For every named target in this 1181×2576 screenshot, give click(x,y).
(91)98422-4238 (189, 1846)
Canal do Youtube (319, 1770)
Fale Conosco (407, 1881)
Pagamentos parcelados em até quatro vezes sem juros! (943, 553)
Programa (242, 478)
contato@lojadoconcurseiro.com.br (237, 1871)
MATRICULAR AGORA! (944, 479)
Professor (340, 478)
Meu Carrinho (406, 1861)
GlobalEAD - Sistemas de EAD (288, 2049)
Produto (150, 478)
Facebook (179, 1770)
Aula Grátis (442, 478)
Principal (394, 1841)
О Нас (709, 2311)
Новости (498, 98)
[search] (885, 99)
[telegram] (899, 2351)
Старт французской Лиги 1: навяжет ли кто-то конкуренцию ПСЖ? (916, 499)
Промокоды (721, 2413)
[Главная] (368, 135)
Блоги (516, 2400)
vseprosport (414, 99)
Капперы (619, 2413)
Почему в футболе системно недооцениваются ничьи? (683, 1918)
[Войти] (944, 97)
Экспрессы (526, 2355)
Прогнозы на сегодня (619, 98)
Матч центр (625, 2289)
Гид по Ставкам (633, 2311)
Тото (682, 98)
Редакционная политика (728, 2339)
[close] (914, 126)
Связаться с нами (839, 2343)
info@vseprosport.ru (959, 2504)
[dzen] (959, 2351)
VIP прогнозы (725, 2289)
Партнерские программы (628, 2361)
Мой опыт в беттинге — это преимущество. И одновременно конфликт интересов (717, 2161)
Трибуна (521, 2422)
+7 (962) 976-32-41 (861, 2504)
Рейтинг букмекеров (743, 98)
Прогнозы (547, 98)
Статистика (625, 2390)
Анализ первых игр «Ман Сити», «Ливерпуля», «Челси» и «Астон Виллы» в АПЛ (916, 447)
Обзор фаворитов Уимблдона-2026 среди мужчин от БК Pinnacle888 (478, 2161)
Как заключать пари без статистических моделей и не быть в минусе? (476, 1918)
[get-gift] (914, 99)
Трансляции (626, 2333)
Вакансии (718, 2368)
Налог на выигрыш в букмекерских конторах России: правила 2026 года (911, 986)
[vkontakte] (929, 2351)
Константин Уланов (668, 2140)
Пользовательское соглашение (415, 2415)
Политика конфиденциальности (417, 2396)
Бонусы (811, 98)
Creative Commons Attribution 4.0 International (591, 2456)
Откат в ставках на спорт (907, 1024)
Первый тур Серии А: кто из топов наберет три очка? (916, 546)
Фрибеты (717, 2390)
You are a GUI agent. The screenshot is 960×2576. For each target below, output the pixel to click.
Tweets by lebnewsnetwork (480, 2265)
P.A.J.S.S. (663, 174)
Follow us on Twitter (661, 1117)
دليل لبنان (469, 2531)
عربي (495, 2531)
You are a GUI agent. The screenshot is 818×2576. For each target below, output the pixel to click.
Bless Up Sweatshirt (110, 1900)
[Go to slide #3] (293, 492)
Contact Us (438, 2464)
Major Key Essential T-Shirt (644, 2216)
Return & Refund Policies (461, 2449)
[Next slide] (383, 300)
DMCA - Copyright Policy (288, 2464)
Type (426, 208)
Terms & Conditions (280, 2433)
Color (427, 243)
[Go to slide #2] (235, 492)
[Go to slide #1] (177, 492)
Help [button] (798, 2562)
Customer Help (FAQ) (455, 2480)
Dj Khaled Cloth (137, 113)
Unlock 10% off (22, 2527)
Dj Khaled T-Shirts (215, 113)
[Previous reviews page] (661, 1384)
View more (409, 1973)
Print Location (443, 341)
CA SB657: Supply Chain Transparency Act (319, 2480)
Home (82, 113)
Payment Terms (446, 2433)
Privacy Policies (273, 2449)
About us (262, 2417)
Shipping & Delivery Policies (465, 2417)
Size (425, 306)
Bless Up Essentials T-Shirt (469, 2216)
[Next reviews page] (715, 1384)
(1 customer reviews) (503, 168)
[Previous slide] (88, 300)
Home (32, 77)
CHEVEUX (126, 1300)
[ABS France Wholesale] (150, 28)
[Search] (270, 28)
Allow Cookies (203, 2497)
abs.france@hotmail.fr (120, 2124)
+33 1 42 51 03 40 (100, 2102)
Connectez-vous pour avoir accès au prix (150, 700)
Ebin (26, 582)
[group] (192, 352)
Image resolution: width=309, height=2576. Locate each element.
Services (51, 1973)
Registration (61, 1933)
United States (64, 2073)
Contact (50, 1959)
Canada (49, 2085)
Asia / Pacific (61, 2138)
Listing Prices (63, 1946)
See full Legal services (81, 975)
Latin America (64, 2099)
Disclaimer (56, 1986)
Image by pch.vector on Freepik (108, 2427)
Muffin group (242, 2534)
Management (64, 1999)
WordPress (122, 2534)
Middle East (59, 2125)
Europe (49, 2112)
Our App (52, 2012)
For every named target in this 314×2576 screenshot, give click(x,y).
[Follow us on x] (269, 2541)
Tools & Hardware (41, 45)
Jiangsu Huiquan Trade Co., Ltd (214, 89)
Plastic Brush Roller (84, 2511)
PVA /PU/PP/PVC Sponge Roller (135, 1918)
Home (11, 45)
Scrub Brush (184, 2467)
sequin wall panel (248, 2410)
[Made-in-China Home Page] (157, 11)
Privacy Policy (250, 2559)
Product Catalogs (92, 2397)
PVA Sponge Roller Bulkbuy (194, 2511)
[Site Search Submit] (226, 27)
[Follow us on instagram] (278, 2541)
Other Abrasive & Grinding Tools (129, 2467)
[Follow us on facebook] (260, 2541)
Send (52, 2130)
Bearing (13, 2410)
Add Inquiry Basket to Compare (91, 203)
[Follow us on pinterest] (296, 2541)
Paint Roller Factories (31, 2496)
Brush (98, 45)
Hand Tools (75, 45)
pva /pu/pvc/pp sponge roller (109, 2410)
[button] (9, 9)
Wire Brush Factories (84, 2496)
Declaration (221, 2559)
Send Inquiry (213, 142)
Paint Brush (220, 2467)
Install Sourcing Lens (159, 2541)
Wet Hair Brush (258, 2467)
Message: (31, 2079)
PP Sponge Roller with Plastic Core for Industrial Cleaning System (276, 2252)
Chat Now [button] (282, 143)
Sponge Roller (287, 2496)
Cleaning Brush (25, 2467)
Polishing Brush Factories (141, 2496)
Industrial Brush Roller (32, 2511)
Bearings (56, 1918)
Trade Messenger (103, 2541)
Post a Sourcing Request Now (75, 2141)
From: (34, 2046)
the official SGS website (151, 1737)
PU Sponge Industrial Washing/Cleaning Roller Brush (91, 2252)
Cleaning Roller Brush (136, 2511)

◆ ◆ ◆

What is required
Output the entire data exactly, line for line.

Your response
For every named target in this 1181×2576 screenshot, give click(x,y).
(91)98422-4238 (189, 1846)
Canal do Youtube (319, 1770)
Fale Conosco (407, 1881)
Pagamentos parcelados em até quatro vezes sem juros! (943, 553)
Programa (242, 478)
contato@lojadoconcurseiro.com.br (237, 1871)
MATRICULAR AGORA! (944, 479)
Professor (340, 478)
Meu Carrinho (406, 1861)
GlobalEAD - Sistemas de EAD (288, 2049)
Produto (150, 478)
Facebook (179, 1770)
Aula Grátis (442, 478)
Principal (394, 1841)
О Нас (709, 2311)
Новости (498, 98)
[search] (885, 99)
[telegram] (899, 2351)
Старт французской Лиги 1: навяжет ли кто-то конкуренцию ПСЖ? (916, 499)
Промокоды (721, 2413)
[Главная] (368, 135)
Блоги (516, 2400)
vseprosport (414, 99)
Капперы (619, 2413)
Почему в футболе системно недооцениваются ничьи? (683, 1918)
[Войти] (944, 97)
Экспрессы (526, 2355)
Прогнозы на сегодня (619, 98)
Матч центр (625, 2289)
Гид по Ставкам (633, 2311)
Тото (682, 98)
Редакционная политика (728, 2339)
[close] (914, 126)
Связаться с нами (839, 2343)
info@vseprosport.ru (959, 2504)
[dzen] (959, 2351)
VIP прогнозы (725, 2289)
Партнерские программы (628, 2361)
Мой опыт в беттинге — это преимущество. И одновременно конфликт интересов (717, 2161)
Трибуна (521, 2422)
+7 (962) 976-32-41 (861, 2504)
Рейтинг букмекеров (743, 98)
Прогнозы (547, 98)
Статистика (625, 2390)
Анализ первых игр «Ман Сити», «Ливерпуля», «Челси» и «Астон Виллы» в АПЛ (916, 447)
Обзор фаворитов Уимблдона-2026 среди мужчин от БК Pinnacle888 (478, 2161)
Как заключать пари без статистических моделей и не быть в минусе? (476, 1918)
[get-gift] (914, 99)
Трансляции (626, 2333)
Вакансии (718, 2368)
Налог на выигрыш в букмекерских конторах России: правила 2026 года (911, 986)
[vkontakte] (929, 2351)
Константин Уланов (668, 2140)
Пользовательское соглашение (415, 2415)
Политика конфиденциальности (417, 2396)
Бонусы (811, 98)
Creative Commons Attribution 4.0 International (591, 2456)
Откат в ставках на спорт (907, 1024)
Первый тур Серии А: кто из топов наберет три очка? (916, 546)
Фрибеты (717, 2390)
You are a GUI agent. The screenshot is 960×2576. For each target below, output the pixel to click.
Tweets by lebnewsnetwork (480, 2265)
P.A.J.S.S. (663, 174)
Follow us on Twitter (661, 1117)
دليل لبنان (469, 2531)
عربي (495, 2531)
You are a GUI agent. The screenshot is 818×2576. For each target below, output the pixel to click.
Bless Up Sweatshirt (110, 1900)
[Go to slide #3] (293, 492)
Contact Us (438, 2464)
Major Key Essential T-Shirt (644, 2216)
Return & Refund Policies (461, 2449)
[Next slide] (383, 300)
DMCA - Copyright Policy (288, 2464)
Type (426, 208)
Terms & Conditions (280, 2433)
Color (427, 243)
[Go to slide #2] (235, 492)
[Go to slide #1] (177, 492)
Help [button] (798, 2562)
Customer Help (FAQ) (455, 2480)
Dj Khaled Cloth (137, 113)
Unlock 10% off (22, 2527)
Dj Khaled T-Shirts (215, 113)
[Previous reviews page] (661, 1384)
View more (409, 1973)
Print Location (443, 341)
CA SB657: Supply Chain Transparency Act (319, 2480)
Home (82, 113)
Payment Terms (446, 2433)
Privacy Policies (273, 2449)
About us (262, 2417)
Shipping & Delivery Policies (465, 2417)
Size (425, 306)
Bless Up Essentials T-Shirt (469, 2216)
[Next reviews page] (715, 1384)
(1 customer reviews) (503, 168)
[Previous slide] (88, 300)
Home (32, 77)
CHEVEUX (126, 1300)
[ABS France Wholesale] (150, 28)
[Search] (270, 28)
Allow Cookies (203, 2497)
abs.france@hotmail.fr (120, 2124)
+33 1 42 51 03 40 (100, 2102)
Connectez-vous pour avoir accès au prix (150, 700)
Ebin (26, 582)
[group] (192, 352)
Image resolution: width=309, height=2576. Locate each element.
Services (51, 1973)
Registration (61, 1933)
United States (64, 2073)
Contact (50, 1959)
Canada (49, 2085)
Asia / Pacific (61, 2138)
Listing Prices (63, 1946)
See full Legal services (81, 975)
Latin America (64, 2099)
Disclaimer (56, 1986)
Image by pch.vector on Freepik (108, 2427)
Muffin group (242, 2534)
Management (64, 1999)
WordPress (122, 2534)
Middle East (59, 2125)
Europe (49, 2112)
Our App (52, 2012)
For every named target in this 314×2576 screenshot, give click(x,y).
[Follow us on x] (269, 2541)
Tools & Hardware (41, 45)
Jiangsu Huiquan Trade Co., Ltd (214, 89)
Plastic Brush Roller (84, 2511)
PVA /PU/PP/PVC Sponge Roller (135, 1918)
Home (11, 45)
Scrub Brush (184, 2467)
sequin wall panel (248, 2410)
[Made-in-China Home Page] (157, 11)
Privacy Policy (250, 2559)
Product Catalogs (92, 2397)
PVA Sponge Roller Bulkbuy (194, 2511)
[Site Search Submit] (226, 27)
[Follow us on instagram] (278, 2541)
Other Abrasive & Grinding Tools (129, 2467)
[Follow us on facebook] (260, 2541)
Send (52, 2130)
Bearing (13, 2410)
Add Inquiry Basket to Compare (91, 203)
[Follow us on pinterest] (296, 2541)
Paint Roller Factories (31, 2496)
Brush (98, 45)
Hand Tools (75, 45)
pva /pu/pvc/pp sponge roller (109, 2410)
[button] (9, 9)
Wire Brush Factories (84, 2496)
Declaration (221, 2559)
Send Inquiry (213, 142)
Paint Brush (220, 2467)
Install Sourcing Lens (159, 2541)
Wet Hair Brush (258, 2467)
Message: (31, 2079)
PP Sponge Roller with Plastic Core for Industrial Cleaning System (276, 2252)
Chat Now [button] (282, 143)
Sponge Roller (287, 2496)
Cleaning Brush (25, 2467)
Polishing Brush Factories (141, 2496)
Industrial Brush Roller (32, 2511)
Bearings (56, 1918)
Trade Messenger (103, 2541)
Post a Sourcing Request Now (75, 2141)
From: (34, 2046)
the official SGS website (151, 1737)
PU Sponge Industrial Washing/Cleaning Roller Brush (91, 2252)
Cleaning Roller Brush (136, 2511)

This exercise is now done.